- Data provided:

+===+

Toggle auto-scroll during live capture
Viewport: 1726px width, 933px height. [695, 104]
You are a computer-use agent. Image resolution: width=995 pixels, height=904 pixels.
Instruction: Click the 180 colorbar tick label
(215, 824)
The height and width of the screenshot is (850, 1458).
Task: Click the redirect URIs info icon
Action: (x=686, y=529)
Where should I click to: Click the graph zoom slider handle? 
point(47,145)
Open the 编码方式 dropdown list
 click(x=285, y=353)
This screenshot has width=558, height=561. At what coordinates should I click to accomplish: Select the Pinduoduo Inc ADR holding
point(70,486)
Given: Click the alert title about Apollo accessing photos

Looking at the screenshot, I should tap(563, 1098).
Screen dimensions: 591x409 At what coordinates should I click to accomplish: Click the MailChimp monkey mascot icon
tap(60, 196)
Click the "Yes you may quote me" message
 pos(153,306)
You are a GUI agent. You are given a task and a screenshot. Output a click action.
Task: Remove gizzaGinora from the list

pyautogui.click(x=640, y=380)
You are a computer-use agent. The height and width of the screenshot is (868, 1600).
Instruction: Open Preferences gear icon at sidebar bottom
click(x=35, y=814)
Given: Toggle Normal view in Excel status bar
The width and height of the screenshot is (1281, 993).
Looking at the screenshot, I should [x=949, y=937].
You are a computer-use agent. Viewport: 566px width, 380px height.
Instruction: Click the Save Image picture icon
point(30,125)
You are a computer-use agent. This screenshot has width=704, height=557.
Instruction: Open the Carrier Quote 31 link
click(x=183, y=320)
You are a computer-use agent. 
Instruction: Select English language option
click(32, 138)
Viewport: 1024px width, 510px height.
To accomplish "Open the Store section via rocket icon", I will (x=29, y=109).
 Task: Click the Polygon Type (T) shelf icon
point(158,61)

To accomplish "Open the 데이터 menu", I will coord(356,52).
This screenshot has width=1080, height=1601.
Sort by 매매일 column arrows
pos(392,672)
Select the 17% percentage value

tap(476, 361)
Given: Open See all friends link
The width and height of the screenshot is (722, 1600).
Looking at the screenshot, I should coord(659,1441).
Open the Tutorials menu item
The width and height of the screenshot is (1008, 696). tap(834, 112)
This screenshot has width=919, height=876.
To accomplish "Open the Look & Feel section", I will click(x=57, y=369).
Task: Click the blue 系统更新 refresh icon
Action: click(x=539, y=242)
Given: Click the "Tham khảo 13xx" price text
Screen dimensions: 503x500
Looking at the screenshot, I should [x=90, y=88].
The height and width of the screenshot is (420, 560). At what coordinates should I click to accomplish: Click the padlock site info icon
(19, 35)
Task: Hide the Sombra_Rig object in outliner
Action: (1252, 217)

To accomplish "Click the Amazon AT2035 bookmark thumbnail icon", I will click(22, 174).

+===+

- Activity:
Starting at the line above that holds "Select the 17% percentage value" and ending at the line that holds "This screenshot has width=919, height=876.", transcribe each line exactly and include no other lines.

- Output of the exercise:
Select the 17% percentage value

tap(476, 361)
Given: Open See all friends link
The width and height of the screenshot is (722, 1600).
Looking at the screenshot, I should coord(659,1441).
Open the Tutorials menu item
The width and height of the screenshot is (1008, 696). tap(834, 112)
This screenshot has width=919, height=876.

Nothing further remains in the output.